AI robots can learn prejudices from each other, scientists warn. A team of experts from Cardiff University and the Massachusetts Institute of Technology (MIT) has found that artificially intelligent robots can learn how to become prejudiced and biased without the help of humans.
There are some types of computer algorithms which have already demonstrated displays of prejudice, such as racism and sexism, based on what they have learned from human-generated data.
However, the new study shows the potential for computers to adapt certain biases in groups amongst themselves. According to the experts, autonomous machines could easily identify, copy, and learn prejudice behaviors from each other.
“It is feasible that autonomous machines with the ability to identify with discrimination and copy others could in future be susceptible to prejudicial phenomena that we see in the human population,” said study co-author Professor Roger Whitaker.
“Many of the AI developments that we are seeing involve autonomy and self-control, meaning that the behavior of devices is also influenced by others around them.
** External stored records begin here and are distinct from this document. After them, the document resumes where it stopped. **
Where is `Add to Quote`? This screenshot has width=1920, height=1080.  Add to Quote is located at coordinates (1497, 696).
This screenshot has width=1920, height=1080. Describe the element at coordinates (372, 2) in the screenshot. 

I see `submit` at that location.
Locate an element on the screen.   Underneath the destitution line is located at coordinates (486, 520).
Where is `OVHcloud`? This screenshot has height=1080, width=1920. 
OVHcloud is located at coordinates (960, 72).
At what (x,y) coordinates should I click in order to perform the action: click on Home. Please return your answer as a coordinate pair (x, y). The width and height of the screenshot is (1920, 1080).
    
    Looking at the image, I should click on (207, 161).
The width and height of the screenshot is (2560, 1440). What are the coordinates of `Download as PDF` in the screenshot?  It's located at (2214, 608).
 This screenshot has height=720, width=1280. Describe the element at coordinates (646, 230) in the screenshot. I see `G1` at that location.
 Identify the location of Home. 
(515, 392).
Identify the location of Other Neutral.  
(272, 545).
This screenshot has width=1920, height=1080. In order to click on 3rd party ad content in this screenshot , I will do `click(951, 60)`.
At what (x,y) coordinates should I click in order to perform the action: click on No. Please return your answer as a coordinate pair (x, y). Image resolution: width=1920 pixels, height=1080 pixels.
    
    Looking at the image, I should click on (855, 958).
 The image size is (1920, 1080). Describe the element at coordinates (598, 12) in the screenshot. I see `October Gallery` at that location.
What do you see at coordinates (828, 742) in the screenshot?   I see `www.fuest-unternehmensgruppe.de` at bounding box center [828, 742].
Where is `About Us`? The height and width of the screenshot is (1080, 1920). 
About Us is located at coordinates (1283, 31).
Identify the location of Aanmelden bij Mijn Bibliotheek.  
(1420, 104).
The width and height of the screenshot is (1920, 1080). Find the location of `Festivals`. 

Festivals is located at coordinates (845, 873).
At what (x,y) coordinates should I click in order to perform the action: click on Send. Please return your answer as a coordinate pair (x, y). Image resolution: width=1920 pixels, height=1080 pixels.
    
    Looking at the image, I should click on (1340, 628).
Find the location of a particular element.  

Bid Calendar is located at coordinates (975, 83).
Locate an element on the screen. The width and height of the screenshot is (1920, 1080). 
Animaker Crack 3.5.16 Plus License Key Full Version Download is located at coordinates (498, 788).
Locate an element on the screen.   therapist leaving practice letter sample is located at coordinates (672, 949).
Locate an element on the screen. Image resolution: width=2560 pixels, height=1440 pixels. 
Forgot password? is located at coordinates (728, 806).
Vehicles and the Internet of Things are two recent examples. Our study gives a theoretical insight where simulated agents periodically call upon others for some kind of resource.”
The study was focused on a game of give and take, in which individual robots decide whether to make a donation to someone inside of their own group or in a different group. The decision is based on different strategies, as well as feelings of prejudice toward outsiders.
The study revealed that robots would donate to each other within small groups. In addition, each individual machine learned new strategies by copying others either within their own group or within the entire population.
“By running these simulations thousands and thousands of times over, we begin to get an understanding of how prejudice evolves and the conditions that promote or impede it,” said Professor Whitaker.
“Our simulations show that prejudice is a powerful force of nature and through evolution, it can easily become incentivised in virtual populations, to the detriment of wider connectivity with others. Protection from prejudicial groups can inadvertently lead to individuals forming further prejudicial groups, resulting in a fractured population. Such widespread prejudice is hard to reverse.”
The study is published in the journal Scientific Reports.